» Excerpt:
##############################
At what point do prophecies become self-fulfilling? Under America’s despairing skies the hope has to be never. If you believe the left, Joe Biden’s presidency is as good as finished: US democracy’s days are numbered. If you listen to the right, the nation is approaching a civil war fuelled by a globalist plot to replace Christian America with free-loading heathens. At a time of peak US division, there is at least bipartisan unity on one matter: the country is doomed. To quote The Wizard of Oz: “Not so fast, not so fast. I’ll have to give the matter a little thought.”

It is easy to forget that a country founded on the creed of self-belief — not the customary blood, soil and messy evolution of the rest — can turn dark when its self-confidence goes. Doom is the flip side to the hope of US exceptionalism. Just as the American upside is overdone — and highly selective in its self-image — so the darkness can become a self-soothing cult. Today’s America is divided into two camps. One spends its time doomscrolling the internet to confirm all the dark motives they suspected. The second is getting on with their lives. The latter, which others have dubbed the “exhausted majority”, is the source of whatever hope is to be found.

The first camp — call it the “permanently outraged” — could do with a reality check. One year into his presidency, Biden does indeed look weak and embattled. But his first year only looks bad against the wildly unrealistic expectations many supporters set for him. In the past 12 months, the US has created more jobs than during any year in its history. It has gone from none vaccinated to almost two-thirds of the population. For the first time in many years, Congress passed a bipartisan bill to upgrade US infrastructure. It could have been much better, of course. And things may be about to get worse. But we are not yet at the end of days.

Liberal America’s chief worry, which is not a figment of its imagination, is over the future of US democracy. The fact that Biden is unable to pass his election reform bills, and that the system has so far been unable to hold the plotters of last year’s January 6 failed putsch to account, is the deepest source of angst. Yet there is an underrated distinction between the next presidential election and last year’s one — the people occupying the White House.
##############################
» Source data:
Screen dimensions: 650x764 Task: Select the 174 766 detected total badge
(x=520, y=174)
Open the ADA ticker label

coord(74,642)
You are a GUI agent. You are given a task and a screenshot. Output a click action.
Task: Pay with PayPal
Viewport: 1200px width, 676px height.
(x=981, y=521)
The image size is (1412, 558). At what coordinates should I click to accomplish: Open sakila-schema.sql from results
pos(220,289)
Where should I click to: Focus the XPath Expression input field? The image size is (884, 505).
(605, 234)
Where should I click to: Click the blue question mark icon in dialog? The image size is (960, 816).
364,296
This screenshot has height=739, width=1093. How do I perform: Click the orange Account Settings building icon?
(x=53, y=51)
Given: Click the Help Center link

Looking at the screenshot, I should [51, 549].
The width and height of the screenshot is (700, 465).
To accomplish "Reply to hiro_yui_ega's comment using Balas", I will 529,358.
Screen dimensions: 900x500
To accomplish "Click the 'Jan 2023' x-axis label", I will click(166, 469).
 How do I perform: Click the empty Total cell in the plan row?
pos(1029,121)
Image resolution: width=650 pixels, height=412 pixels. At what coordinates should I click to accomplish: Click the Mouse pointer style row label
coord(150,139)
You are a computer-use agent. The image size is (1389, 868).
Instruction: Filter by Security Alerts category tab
##############################
» Tasks to complete:
(1) In the excerpt on American pessimism, what name have others given to the camp that is getting on with their lives?
(2) Transcribe the stretch of the excerpt on American pessimism from "It is easy to" through "to be found.".

» Solutions by task:
(1) The "exhausted majority."

(2)
It is easy to forget that a country founded on the creed of self-belief — not the customary blood, soil and messy evolution of the rest — can turn dark when its self-confidence goes. Doom is the flip side to the hope of US exceptionalism. Just as the American upside is overdone — and highly selective in its self-image — so the darkness can become a self-soothing cult. Today’s America is divided into two camps. One spends its time doomscrolling the internet to confirm all the dark motives they suspected. The second is getting on with their lives. The latter, which others have dubbed the “exhausted majority”, is the source of whatever hope is to be found.